Data listing:
*** Block opens ***

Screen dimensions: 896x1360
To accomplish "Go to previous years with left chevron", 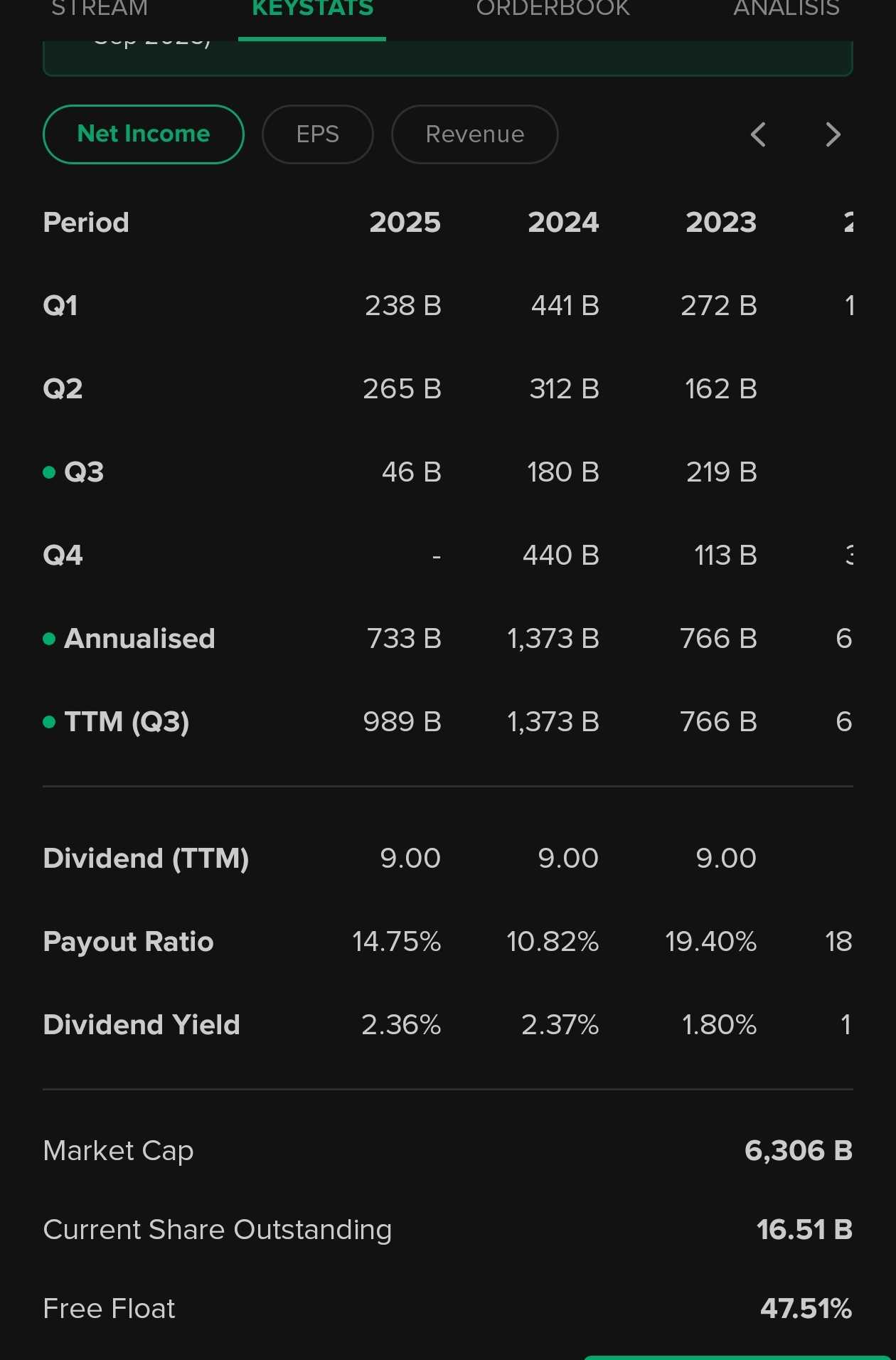I will [x=758, y=134].
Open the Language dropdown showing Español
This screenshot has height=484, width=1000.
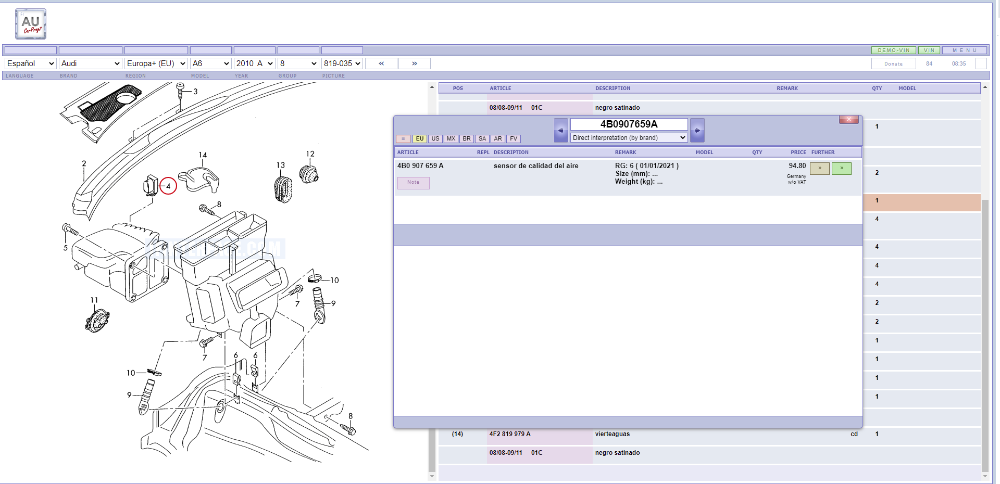30,63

*** Block closes ***

Aim of the task:
Copy exactly, and only, the lines from the line containing "Open the Language dropdown showing Español" through the final line of the material above, with no pictures.

Response to the task:
Open the Language dropdown showing Español
This screenshot has height=484, width=1000.
30,63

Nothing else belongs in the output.